Farmer mediation should be more than a few conversations with a former driver

ANP

NOS Newstoday, 07:01

  • Joram Bollea

    editor Online

  • Joram Bollea

    editor Online

Last week, the Netherlands had to deal with the most violent farmers’ protests to date, such as highway blockades, farmers who attacked police cars and rioters who were blocked by a blockade at the home of Minister Van der Wal for Nitrogen. to vomit† The House of Representatives tried to take the pressure off the kettle by proposing to appoint a mediator between government and farmers.

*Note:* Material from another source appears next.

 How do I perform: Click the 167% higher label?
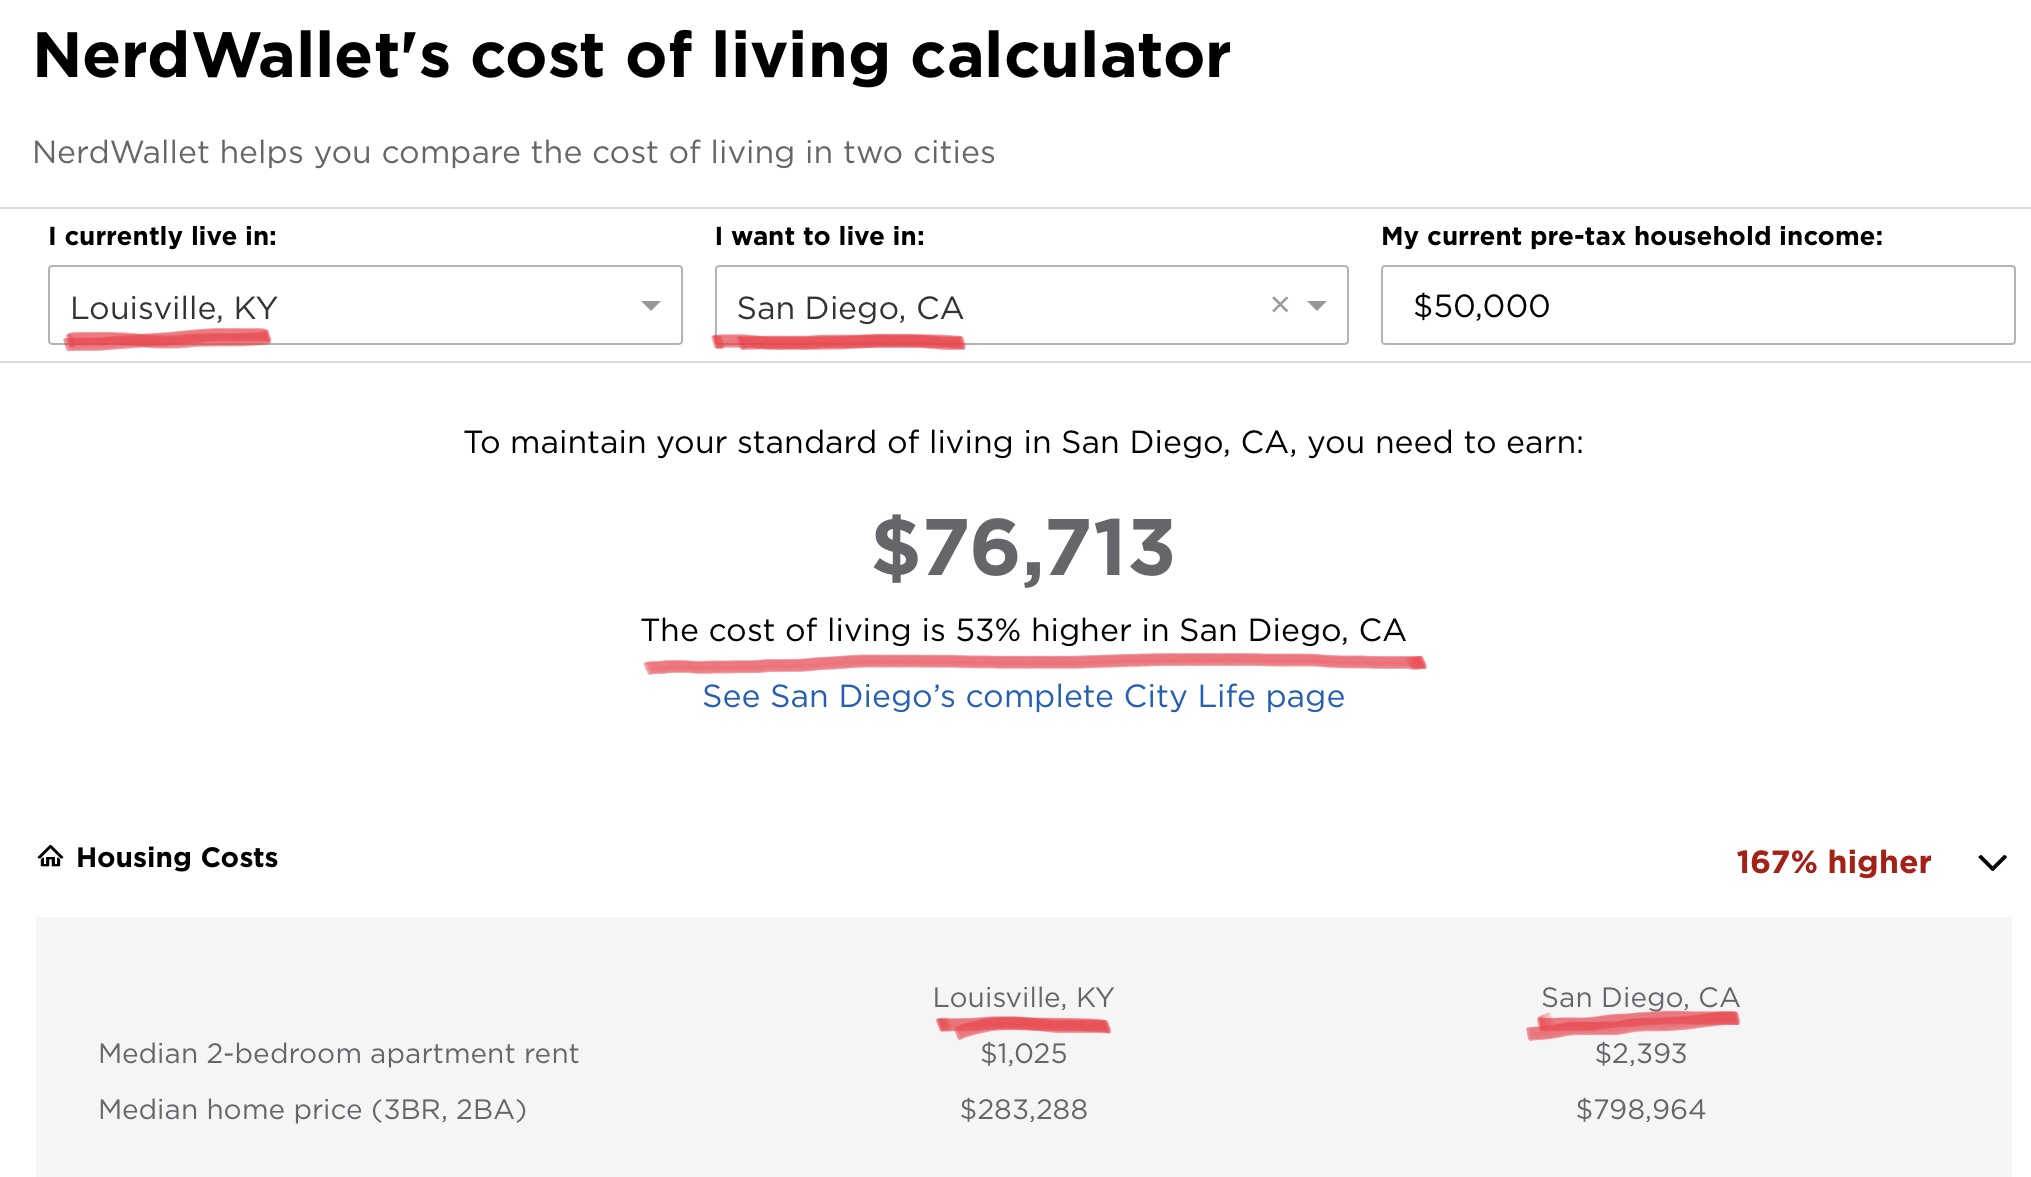click(x=1833, y=862)
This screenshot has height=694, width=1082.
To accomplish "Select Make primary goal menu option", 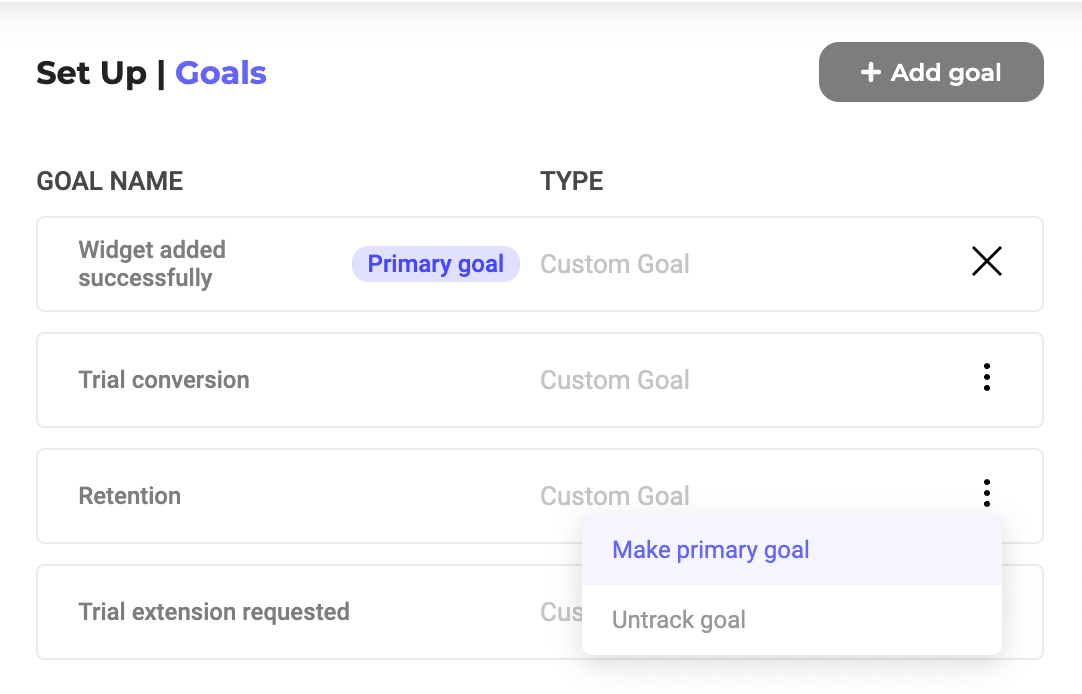I will point(711,550).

The government does not yet know how this mediation should take shape. Mediation is not a bad idea, experts say, but the government should not think too lightly about it.

First you need to set the goal. “Is the mediator working on a solution for the nitrogen crisis, or on the undercurrent?” says emeritus professor of mediation Dick Allewijn. “That undercurrent is mistrust in the government. First you have to work on restoring trust.”

According to Allewijn, the problem is that those who determine the rules (in this case the cabinet) often only want to talk about the content. “While citizens or other injured parties have the feeling: this is not fair. You first have to talk about why the trust is gone.”

Authoritarian governance

Policy mediator Aik Kramer, chairman of the Association of Government Mediators, agrees: “In conflicts about government policy, citizens often feel they are not treated fairly.” Even if the ultimate outcome of policies turns out to be in their favour, citizens can still get angry when they experience injustice. “And vice versa, they accept an outcome that is detrimental if they feel they are involved.”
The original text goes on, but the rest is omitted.